Tan Tock Seng Hospital, Singapore, Singapore.


Introduction: One of the main challenges in the management of male hypogonadotropic hypogonadism (HH) is in the restoration of fertility. We describe 2 patients with HH and discuss the difficulties involved in their management.

Case (1): A 23-year-old Chinese man presented with lack of secondary sexual characteristics. Examination revealed Tanner Stage 2 with descended testes measuring 6 ml bilaterally. Laboratory results: total testosterone (TT) <1 nmol/l, LH <1 IU/l, FSH <1 IU/l. Other anterior pituitary hormones and MRI pituitary were normal. As patient desired fertility soon, hCG 2000 units twice weekly was initiated with increase in TT levels to 15 nmol/l (RI: 5–30). Male sexual characteristics developed with enlargement of the testes to 15 ml bilaterally. However, semen analysis performed a year later showed persistence of azoospermia despite a normal TT level. As he could not afford human menopausal gonadotropin, hCG therapy was continued.

Case (2): A 22-year-old Chinese man was referred for delayed puberty. Examination revealed micropenis and testes that were descended but measured 2 ml bilaterally. Laboratory results: TT: 2 nmol/l, LH 2 IU/l, FSH 3 IU/l. Other anterior pituitary hormones and MRI pituitary were normal. hCG was started but he failed to attain normal TT levels despite doses of up to 4000 units thrice weekly. Testosterone was subsequently started with the understanding that fertility would not be achievable. Secondary sexual characteristics eventually developed.
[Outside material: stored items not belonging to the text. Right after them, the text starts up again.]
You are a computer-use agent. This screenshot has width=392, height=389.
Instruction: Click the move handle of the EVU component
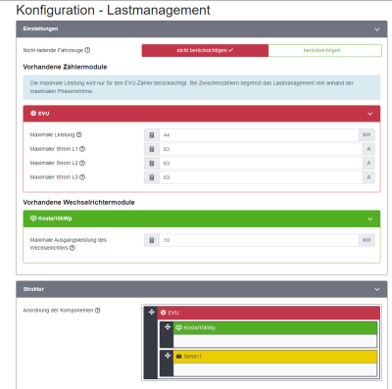[152, 313]
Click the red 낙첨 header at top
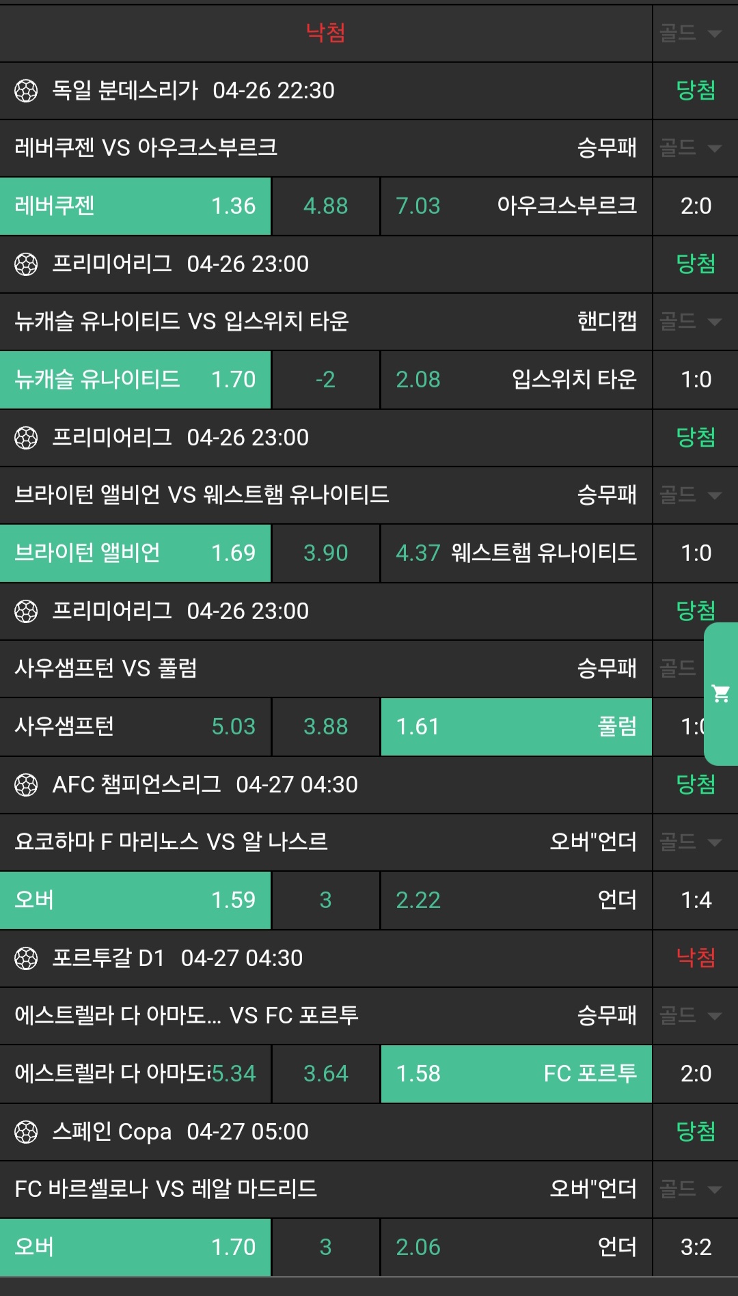Image resolution: width=738 pixels, height=1296 pixels. (x=325, y=32)
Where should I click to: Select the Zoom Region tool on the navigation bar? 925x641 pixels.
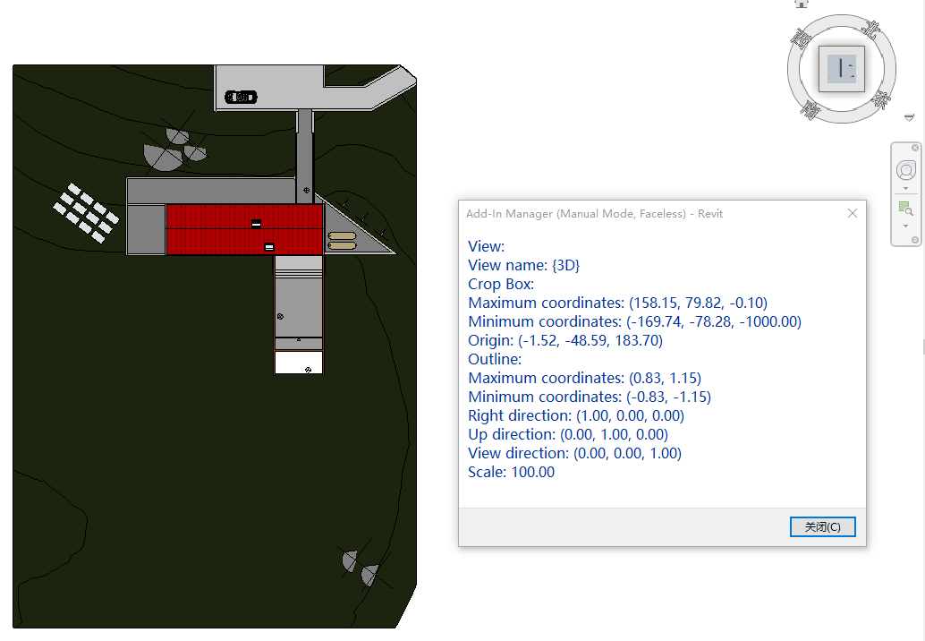click(x=906, y=209)
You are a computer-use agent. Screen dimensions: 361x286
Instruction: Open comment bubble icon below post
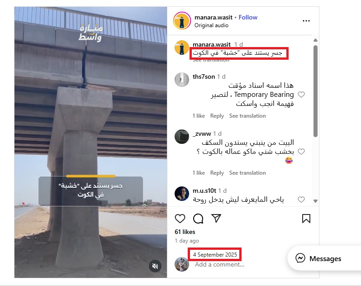click(198, 219)
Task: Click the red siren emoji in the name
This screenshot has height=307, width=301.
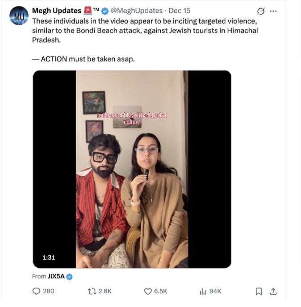Action: (88, 10)
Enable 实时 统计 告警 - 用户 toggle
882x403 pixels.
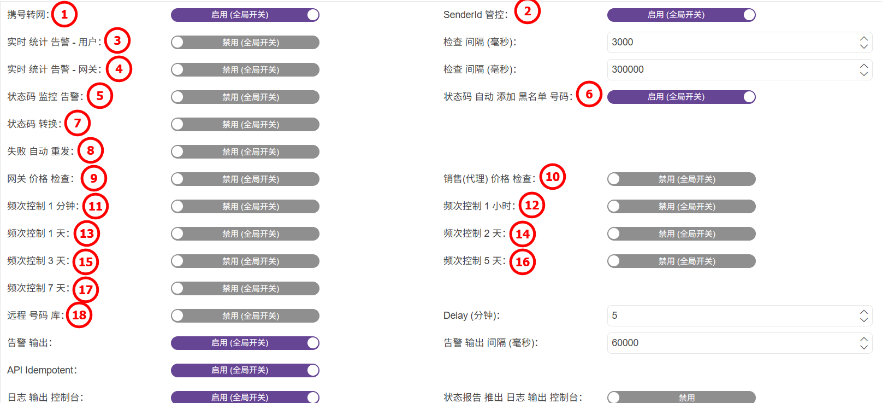[245, 42]
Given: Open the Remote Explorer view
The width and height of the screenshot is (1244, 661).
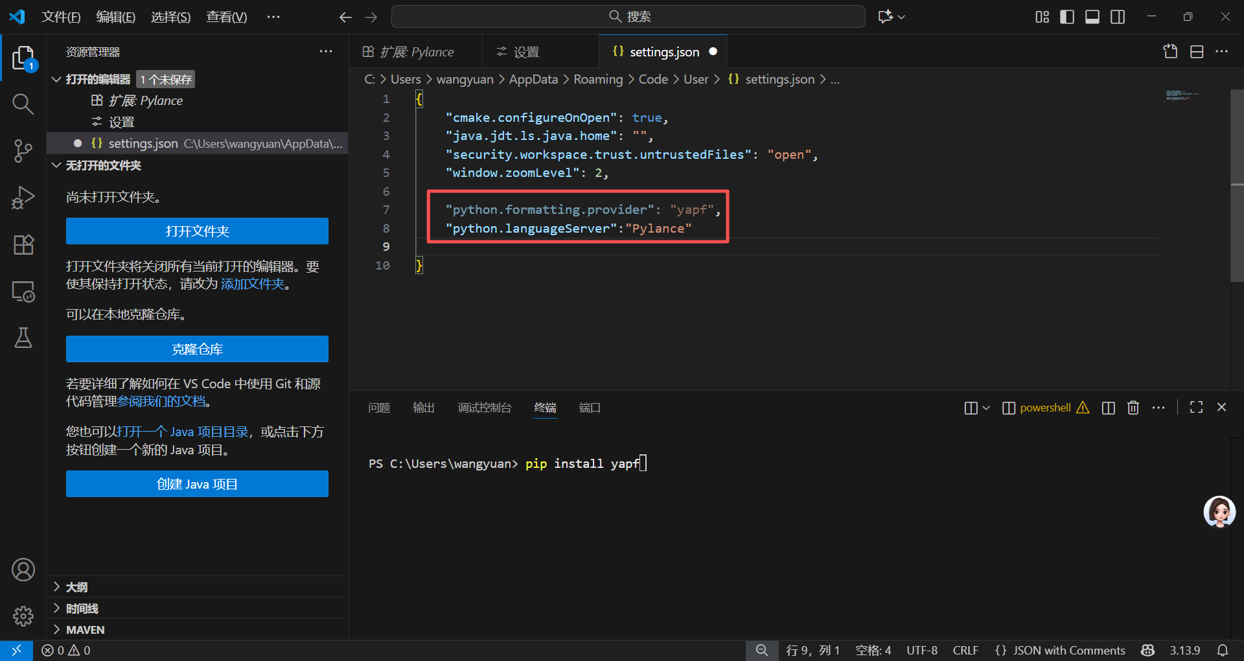Looking at the screenshot, I should 23,292.
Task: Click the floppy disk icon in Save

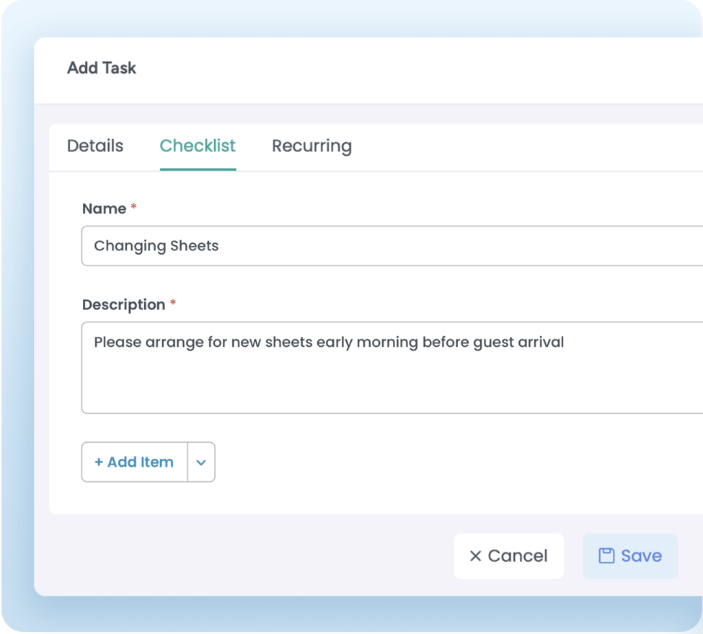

Learning point: Despite the presence of good prognostic features such as improvement in testicular size/normalisation of serum testosterone, azoospermia persisted in the 1st case after hCG treatment. However, it may take up to 24 months before a normal sperm count is attained post gonadotropin treatment. The cost of gonadotropins is a significant limiting factor in the management of HH.